• _How to complete this task_
In the records below, can you swap every "GUI agent" for "desktop assistant", change nothing else, and write them out again without the pictures?

========================

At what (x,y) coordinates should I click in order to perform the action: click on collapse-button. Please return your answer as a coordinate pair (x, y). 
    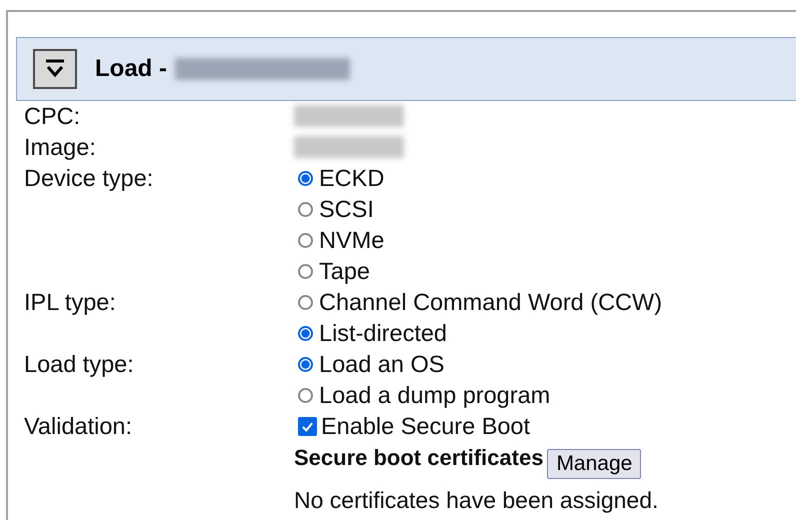
    Looking at the image, I should click on (55, 69).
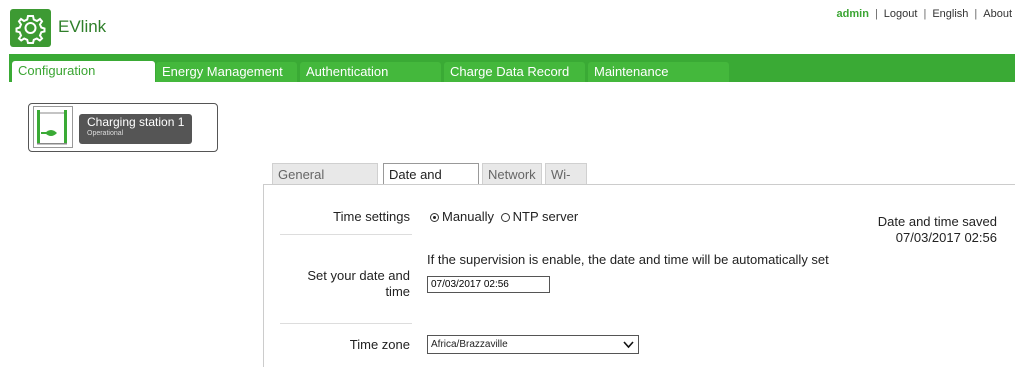 This screenshot has height=367, width=1015. What do you see at coordinates (658, 72) in the screenshot?
I see `tab-maintenance: Maintenance` at bounding box center [658, 72].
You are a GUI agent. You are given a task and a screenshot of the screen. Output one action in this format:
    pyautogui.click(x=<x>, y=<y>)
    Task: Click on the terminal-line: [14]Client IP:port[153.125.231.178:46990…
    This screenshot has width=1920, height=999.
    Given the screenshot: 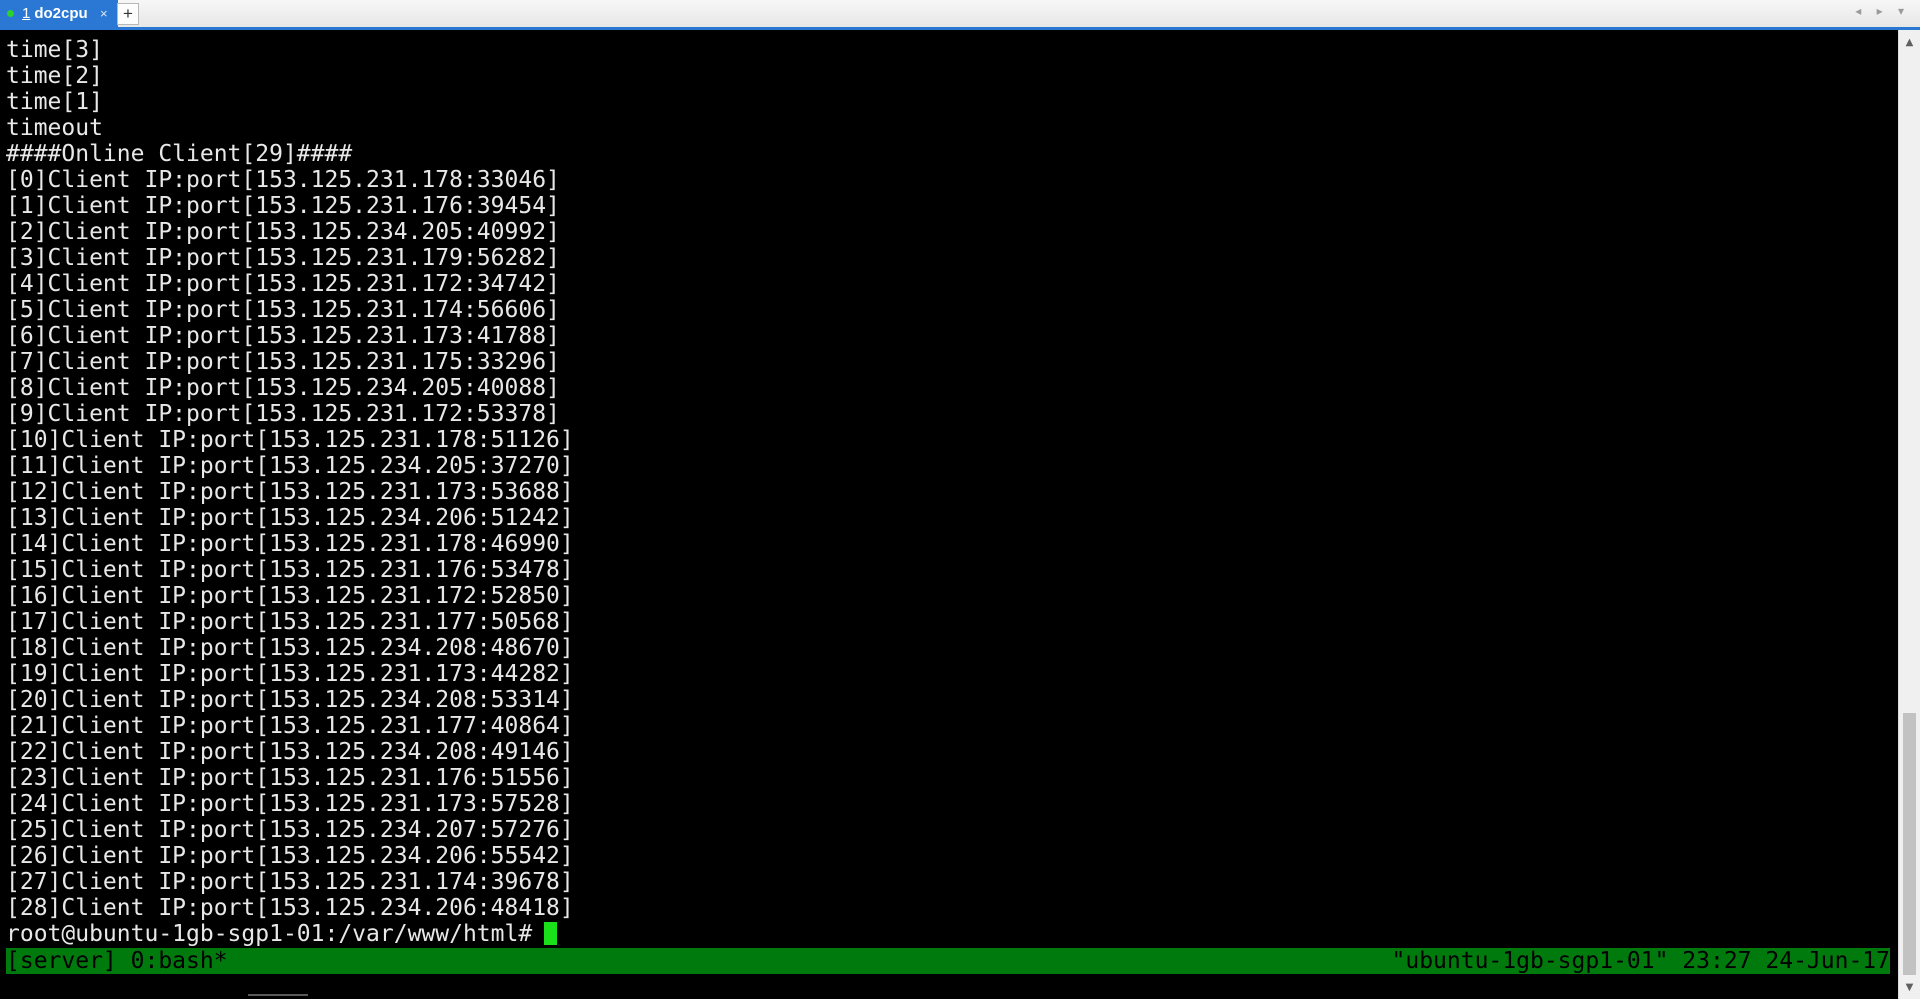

========================

• _Completed exercise_
At what (x,y) coordinates should I click in order to perform the action: click on collapse-button. Please return your answer as a coordinate pair (x, y). 
    Looking at the image, I should click on (55, 69).
 This screenshot has height=367, width=1015. What do you see at coordinates (658, 72) in the screenshot?
I see `tab-maintenance: Maintenance` at bounding box center [658, 72].
You are a desktop assistant. You are given a task and a screenshot of the screen. Output one action in this format:
    pyautogui.click(x=<x>, y=<y>)
    Task: Click on the terminal-line: [14]Client IP:port[153.125.231.178:46990…
    This screenshot has width=1920, height=999.
    Given the screenshot: 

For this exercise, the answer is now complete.